Can someone ELI5 what the difference is between using the "quantized version of ...

whereismyacc · 2025-01-20T22:24:04 1737411844

The weights are quantized down to fewer bits in order to save on memory. The quantization loss is going to result in worse generations.

ColonelPhantom · 2025-01-20T22:37:23 1737412643

Ollama serves multiple versions, you can get Q8_0 from it too:

ollama run deepseek-r1:8b-llama-distill-q8_0

The real value from the unsloth ones is that they were uploaded before R1 appeared on Ollama's model list.

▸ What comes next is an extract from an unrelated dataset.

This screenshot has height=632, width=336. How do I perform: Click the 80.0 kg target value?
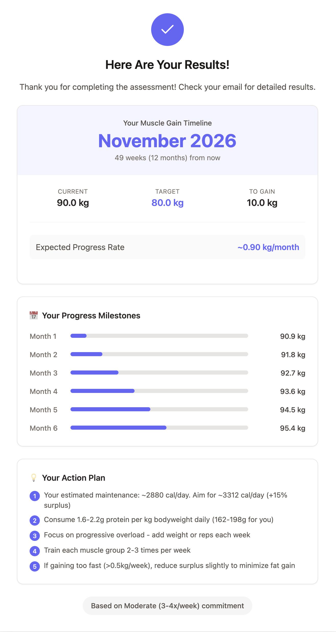point(167,203)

AS04 · 2025-01-21T02:26:54 1737426414

Unsloth also works very diligently to find and fix tokenizer issues and many other problems as soon as they can. I have comparatively little trust on ollama following up and updating everything in a timely manner. Last I checked, there is little information on when the GGUFs and etc. on ollama were updated or what llama.cpp version / git commit did they use for it. As such, quality can vary and be significantly lower with the ollama versions for new models I believe.

dragonwriter · 2025-01-21T16:05:44 1737475544

They are probably the same model, unsloth does model quants and provides them to the community, AFAIK ollama doesn't, they just indexes publicly available models, whether full or quantized, for convenient use in their frontend.